Rapina continuata e aggravata, mai parola fu usata più a proposito, per definire quello che capita alle donne che lavorano. Per via di quel gap del 23% che esiste nel mondo tra il salario medio di una donna e quello di un uomo. Questo ha sostenuto Anuradha Seth, consigliera economica del Programma di sviluppo della Nazioni Unite (Undp). Un divario che non sarà facile colmare. Al ritmo attuale, avverte l’Onu, ci vorranno almeno 70 anni. Secondo dati dell’Oil, l’organizzazione internazionale del lavoro, le donne che lavorano sono il 49.6%, mentre gli uomini il 76.1%.

La notizia è forte, e conferma quello che si vive nell’esperienza quotidiana, che le donne sono più povere, guadagnano di meno. È incisivo soprattutto definire il gap come furto, rapina. Mette a fuoco che alle donne viene sottratto qualcosa di proprio, che appartiene solo a loro.

Che non consiste in una proprietà, in un bene acquisito, in un’eredità, insomma una qualche forma di ricchezza. Alle donne viene tolto quello che appartiene anche a chi non possiede nulla: il frutto della propria capacità di lavoro. Un fatto odioso. Non sarebbe fuori luogo neppure l’uso di una parola come sfruttamento.

Bisogna poi fare attenzione a non perdersi tra i dati. Secondo rilevazioni recenti Eurostat in Italia la di differenza salariale a svantaggio delle donne si è ridotta al 5.5%. Ma la statistica europea si basa sulla paga oraria, non prende in considerazione l’insieme della situazione lavorativa.
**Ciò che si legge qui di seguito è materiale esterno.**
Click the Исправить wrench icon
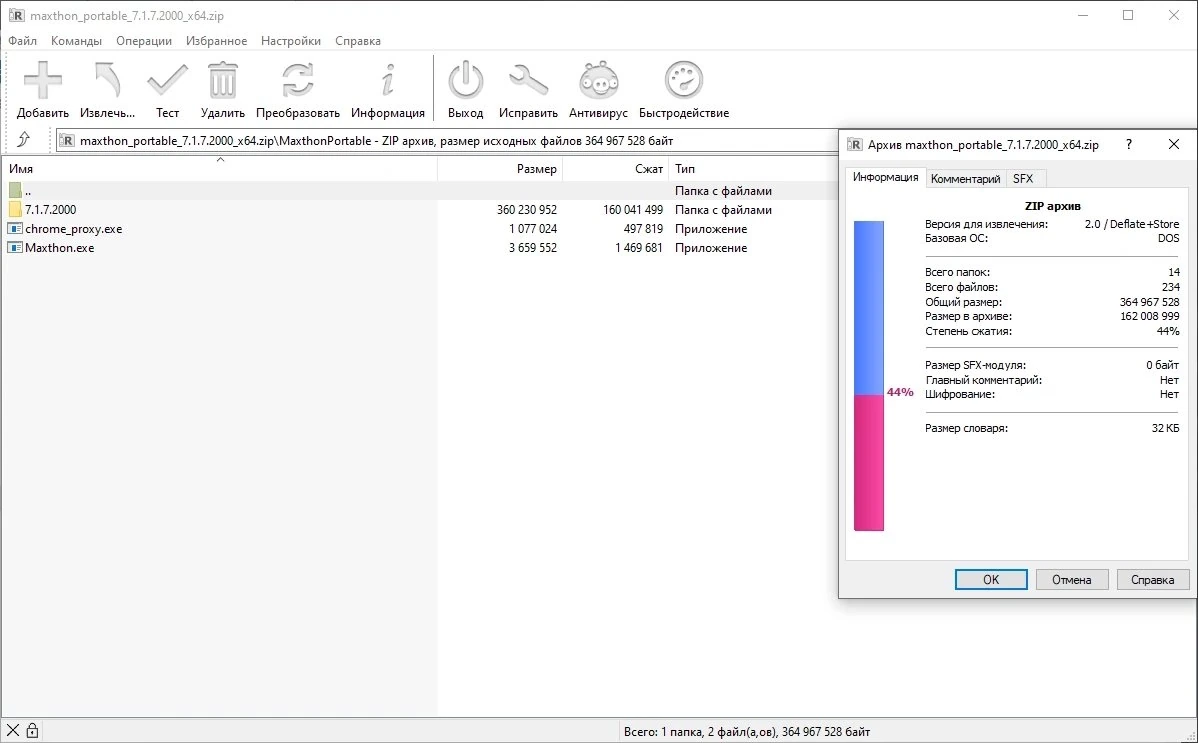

Tra l’altro c’è da chiedersi come possano rientrare in questa statistica i tanti rapporti di lavoro non contrattualizzati, e a basso orario. In ogni caso l’osservatorio JobPricing, che prende in esame la retribuzione lorda annua nel settore privato, valuta la differenza salariale tra uomini e donne di circa 3000 euro l’anno, con in proporzione differenze maggiori tra operai e operaie che tra manager.

La stessa Anuradha Seth precisa che il calcolo è complesso. Include la sottovalutazione del lavoro delle donne, la gratuità del lavoro domestico, la minore partecipazione al mercato del lavoro. Le donne guadagnano meno perché lavorano meno ore retribuite, operano in settori a basso reddito, o perché a parità di lavoro sono retribuite di meno. In generale, l’Onu stima che per ogni dollaro guadagnato da un uomo, la donna guadagna 77 centesimi.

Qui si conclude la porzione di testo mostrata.